Got off early from my practicum today. Sun is out and shining! I’d love to run but not enough time before I have to catch my bus at 2:45. Instead, I thought I’d share what I’ve been mulling over on my drive back from Hillsborough.
I attend at least one (often two or three) IEP meetings daily (note on IEP: an IEP is an Individualized Education Plan – a written record required by public schools which details a plan for who, what, where, why, when, how a child will receive special services like Speech Therapy). IEP meetings require a parent be present or participate by proxy (ie: phone).
The meetings start out unremarkably: the SLP discusses evaluation results and the proposed goals/treatment plan; the parent looks on – often with wide, overwhelmed expressions; they are bombarded with so much new information and lingo. Most parents probably had never heard of an IEP before they were contacted by a school representative. These meetings are highly repetitive and structured, but there’s my favorite part that never gets old. It’s a short moment, really. But, it’s an incredibly insightful moment.
“Now,” says the SLP, “What are your goals for Johnny?”
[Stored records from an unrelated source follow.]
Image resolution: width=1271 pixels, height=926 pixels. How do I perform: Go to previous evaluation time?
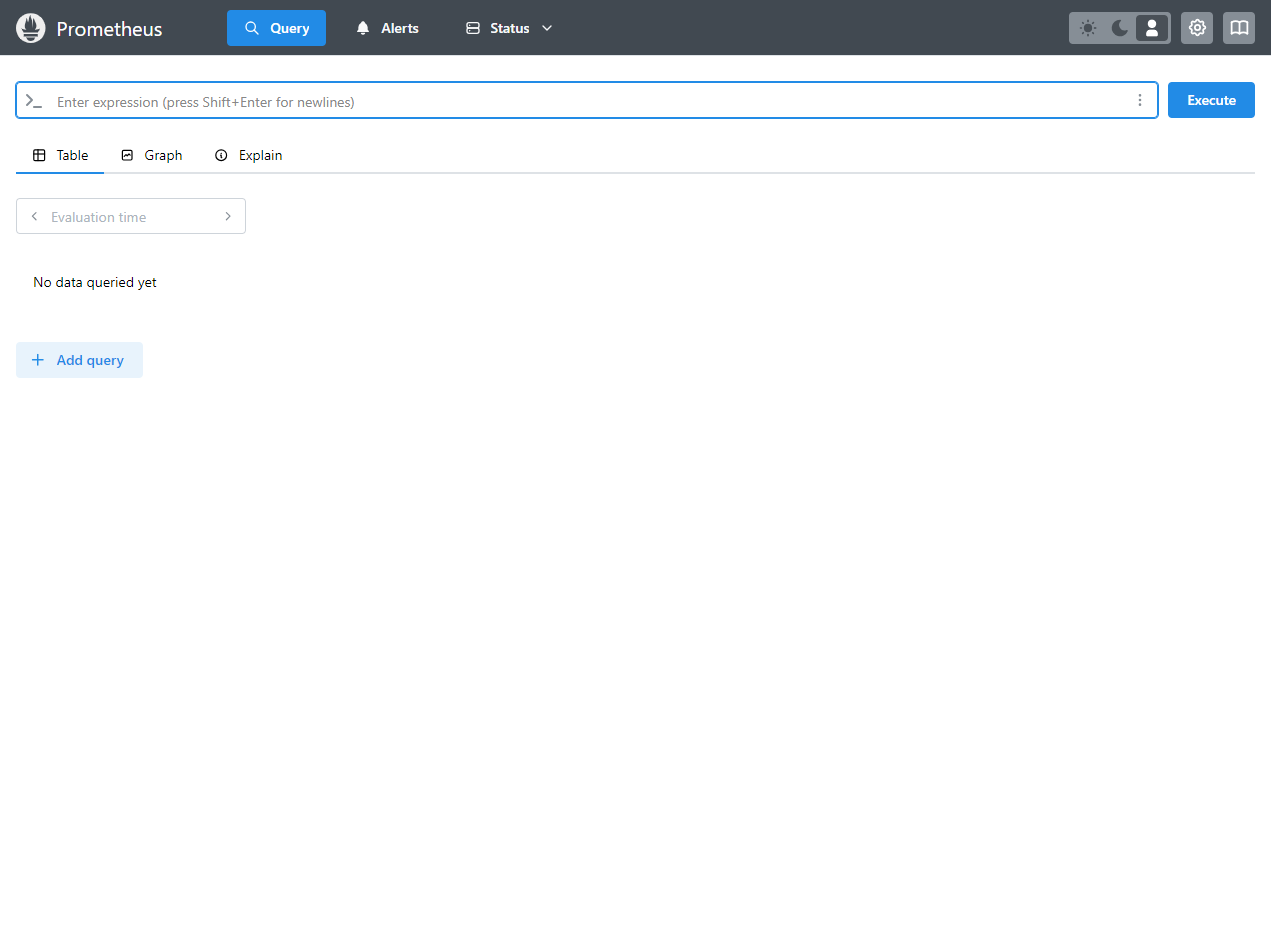(x=35, y=216)
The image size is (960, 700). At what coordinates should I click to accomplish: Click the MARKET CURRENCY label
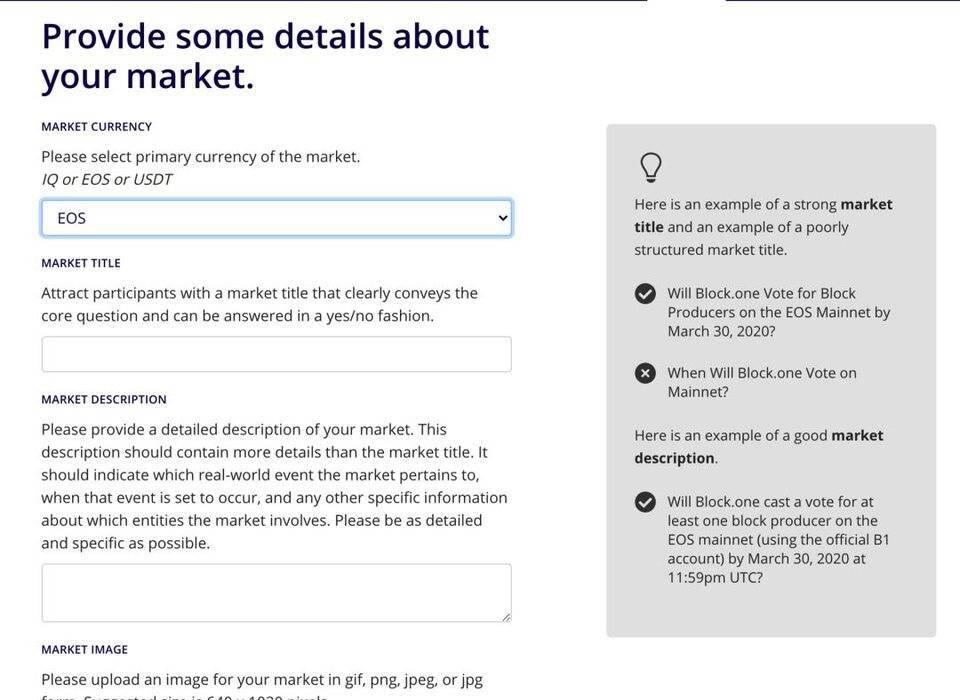point(96,127)
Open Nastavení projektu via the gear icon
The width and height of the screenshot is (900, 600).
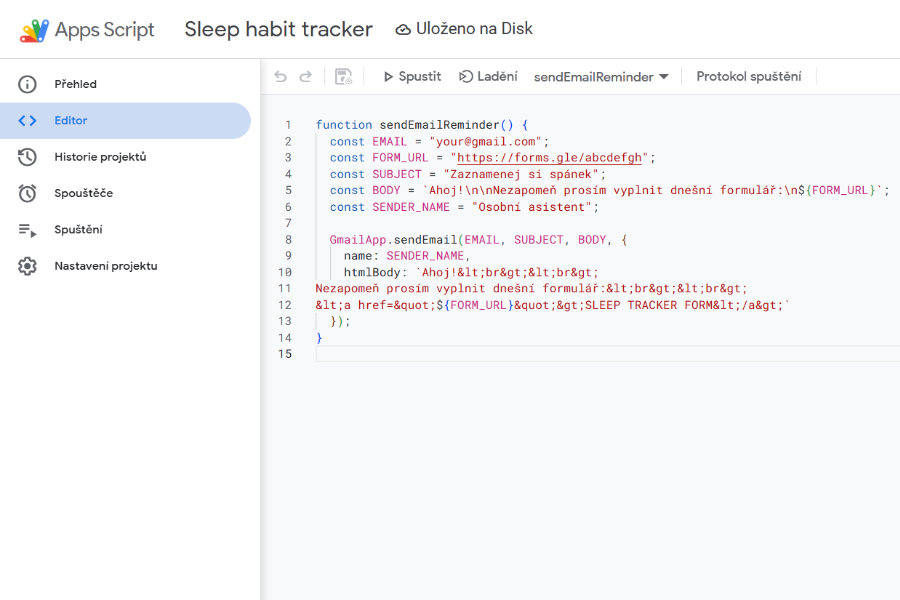25,266
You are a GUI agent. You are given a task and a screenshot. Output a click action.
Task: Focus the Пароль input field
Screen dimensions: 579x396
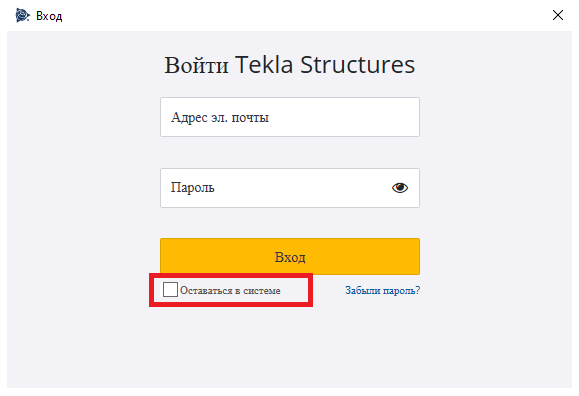pos(290,188)
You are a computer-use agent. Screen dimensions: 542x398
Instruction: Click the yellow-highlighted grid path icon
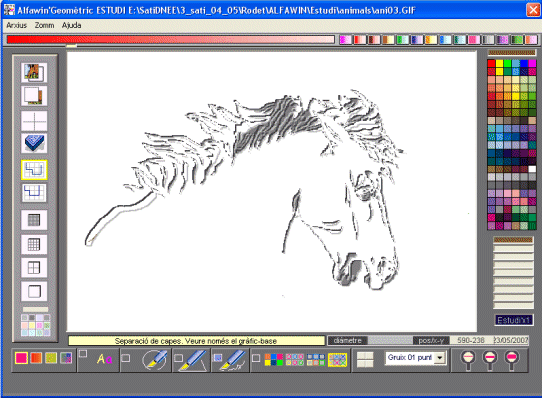pos(34,169)
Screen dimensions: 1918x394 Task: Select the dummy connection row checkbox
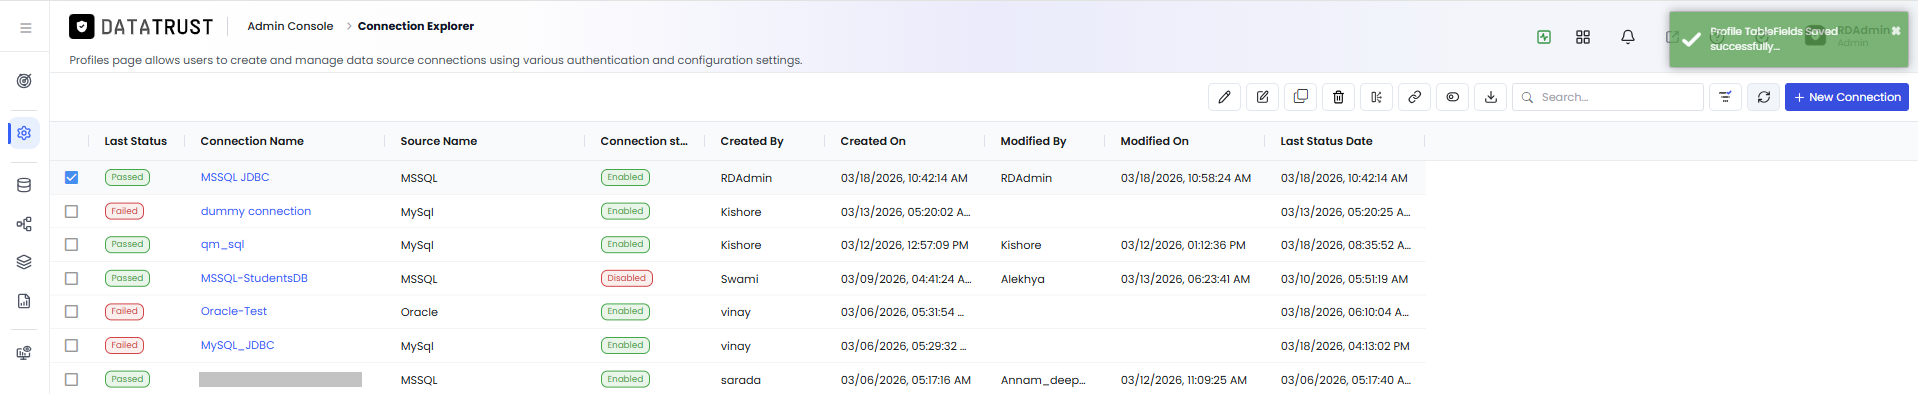pos(71,211)
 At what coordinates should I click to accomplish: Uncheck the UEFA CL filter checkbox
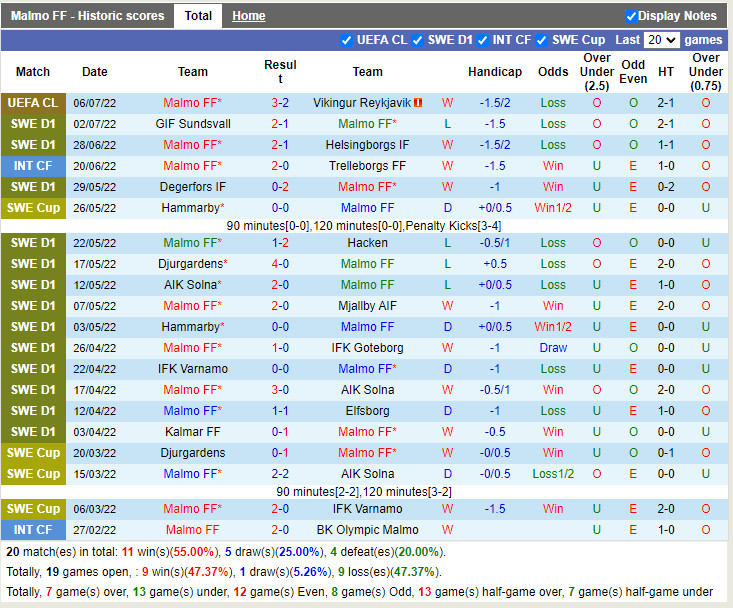click(x=346, y=40)
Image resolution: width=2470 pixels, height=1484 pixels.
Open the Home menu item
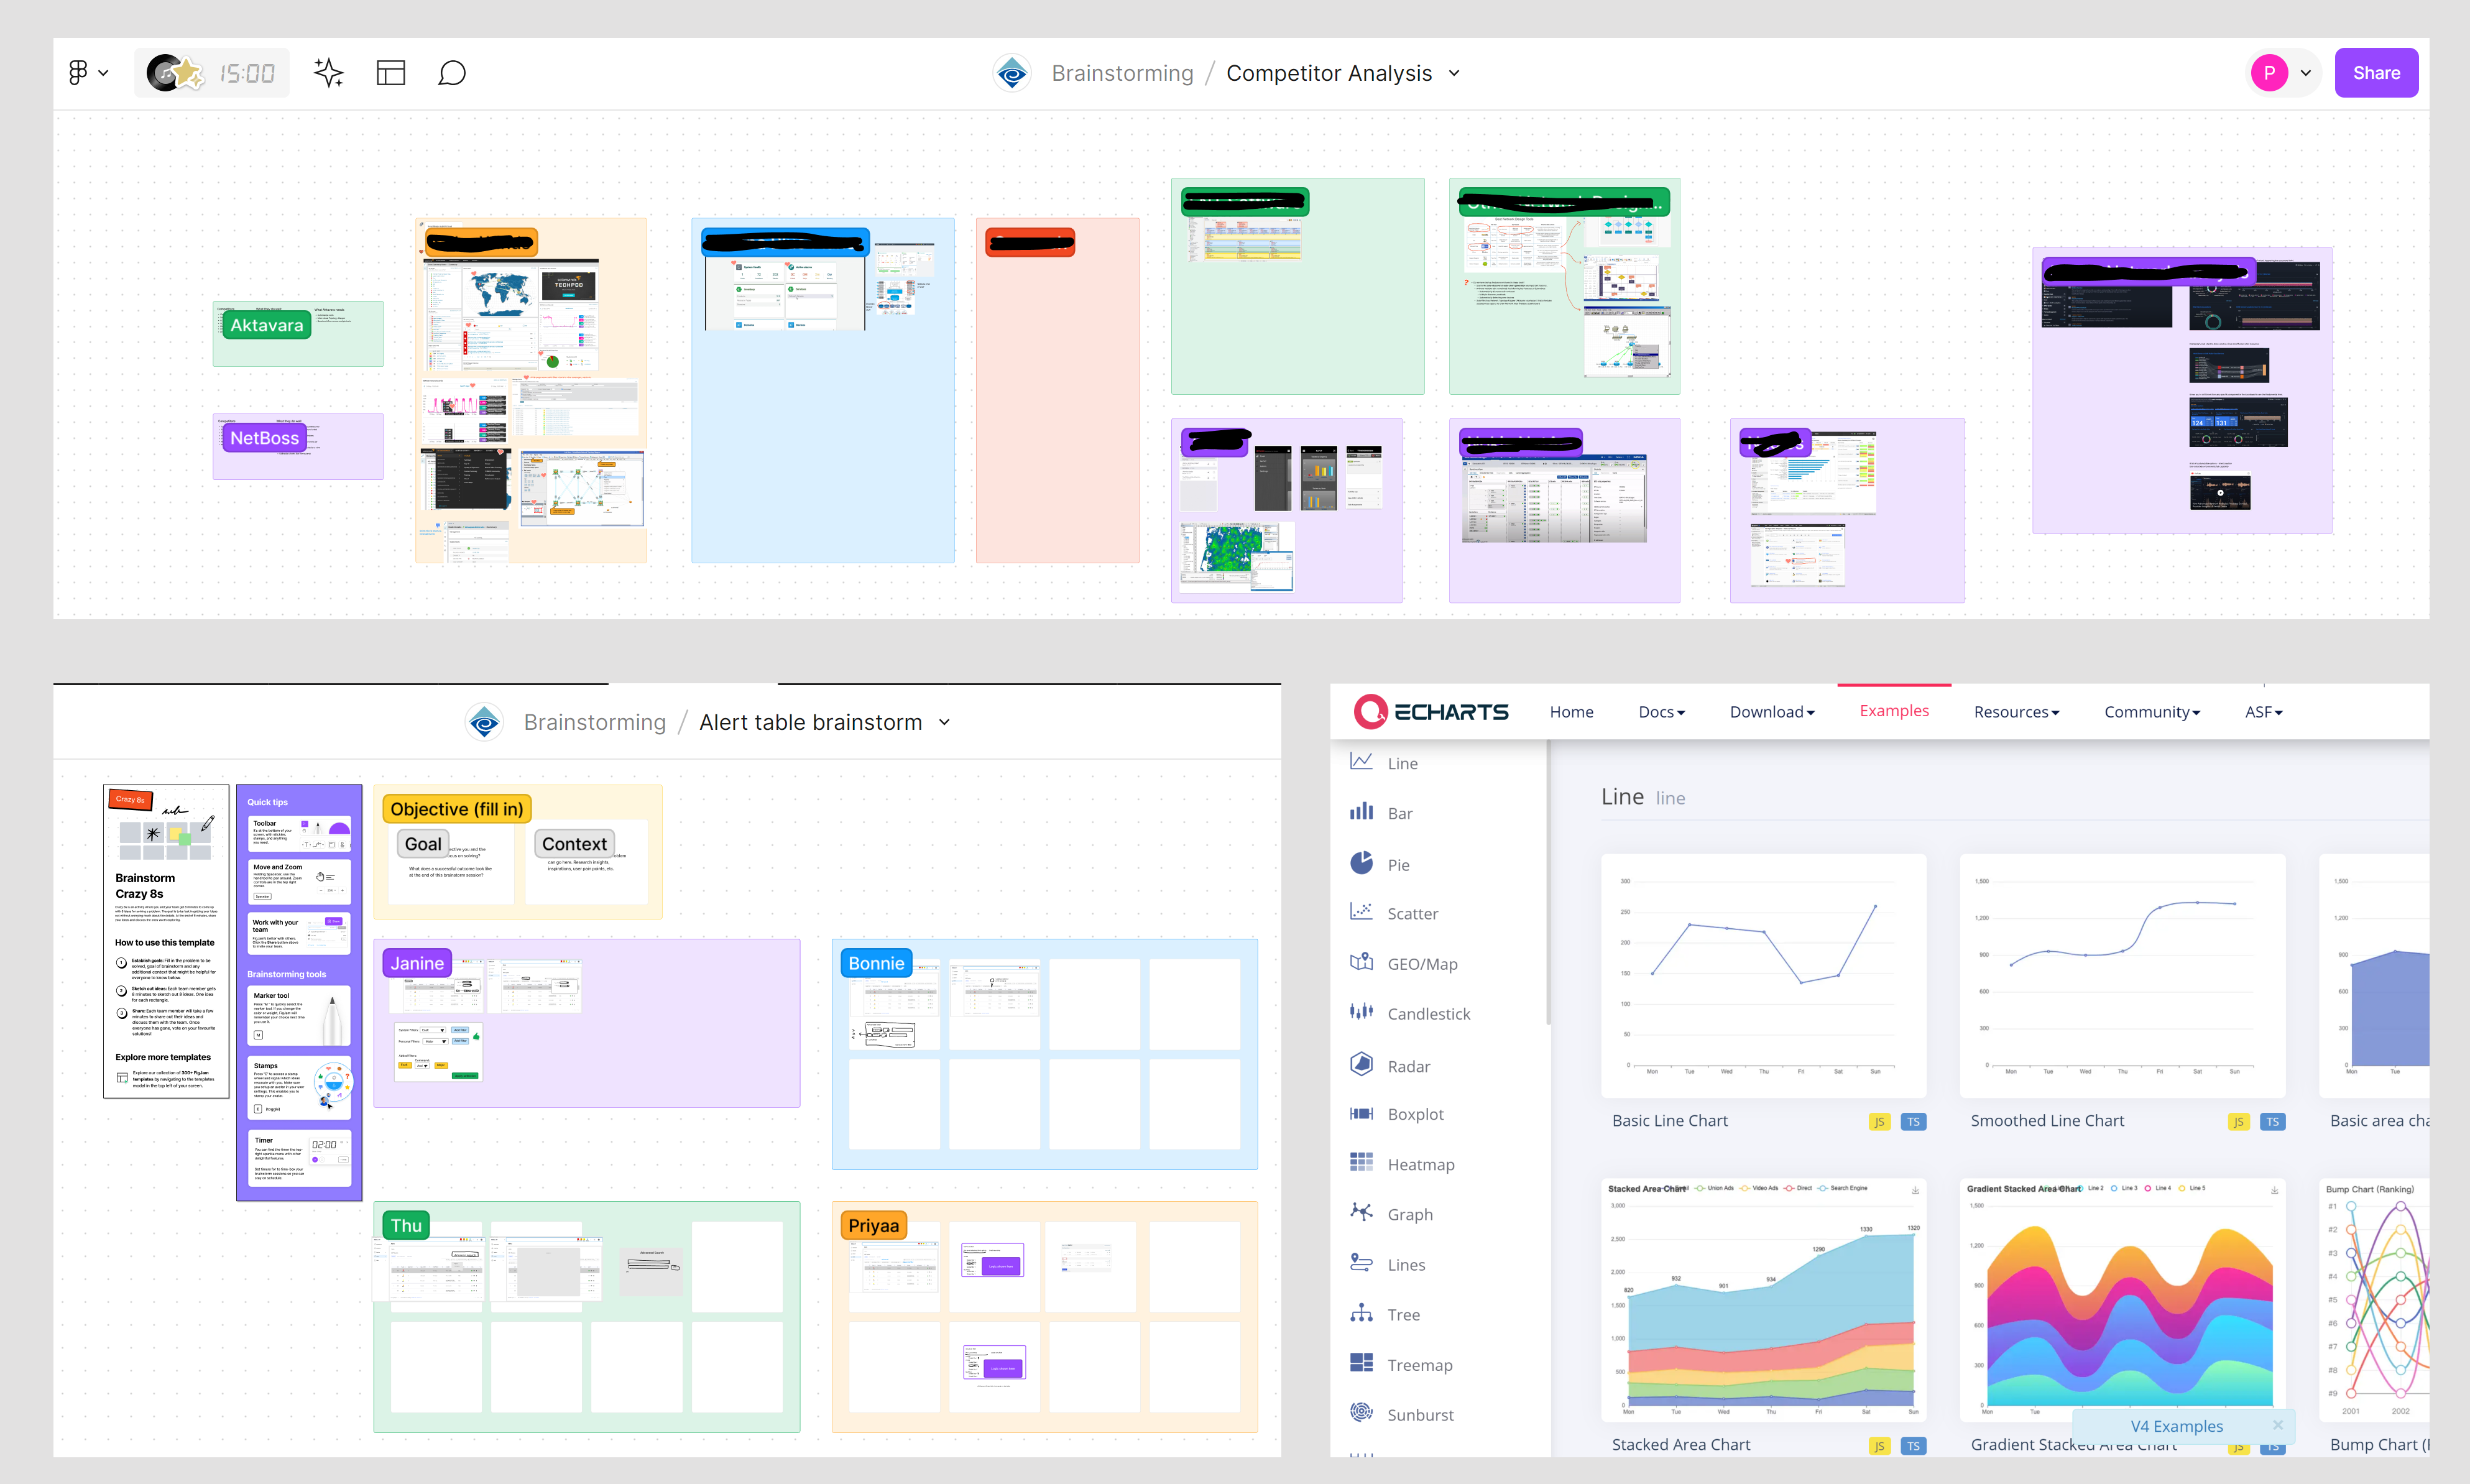pos(1571,712)
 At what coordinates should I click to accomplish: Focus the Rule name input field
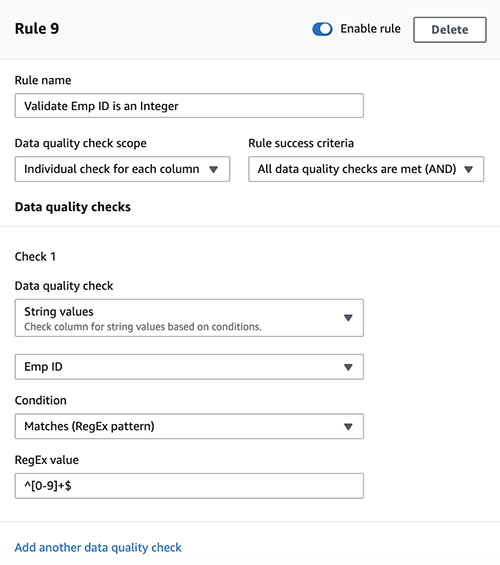(x=189, y=106)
If the parent didn’t look overwhelmed before, many certainly do at this question. “I just want Johnny to catch up to his peers,” or “to communicate his needs and wants,” they’ll often respond.
“And,” the SLP continues, “what is your vision for Johnny’s future?”
That question hits the parent like a brick; they look bewildered. What?! You’re asking me to have a vision for Johnny? I didn’t envison he’d be in speech-therapy, you crazy people! Then the initial shock wears off. Some parents smile, clearly appreciating the interest the team has in their son’s life. Some who have sat in silence the entire meeting will detail Johnny’s entire family history and hardships and struggles. Still others will sit in further silence, clearly struggling to come up with any vision at all.
It’s hard to blame them; These parents are not parents of ‘typical’ children; these are parents who have just been informed that their child has a disability or a delay – ranging from mild to moderate to quite severe. These parents are hearing that their child qualifies for special education for the first time. It has to be conflicting.
But it’s this moment that’s my favorite; right at that initial thought, I feel like I glimpse what a parent’s love for a child must feel like.
I’m struggling to put a name to what it is I see in their eyes.
It’s something along the lines of ‘unconditional love.’
It’s this ‘aha!’ recognition that they are a protector, a provider a parent, the one who gets the final say on opportunities for their child. It is their moment to verbalize a goal, a vision; to seriously (and perhaps for the first time) contemplate their child’s unique future – and how that might (or might not) be different from what they had perfectly planned.
In that moment their eyes tell a story. There is a wide variety of answers, but my favorite moment is less about what they say and more about what I see; I see fragments of love, sometimes jumbled all over the place, come together – in even the most distracted, disinterested, most silent parent.
A parent’s love for a child must be a crazy thing. I don’t really understand it; I only glimpse it.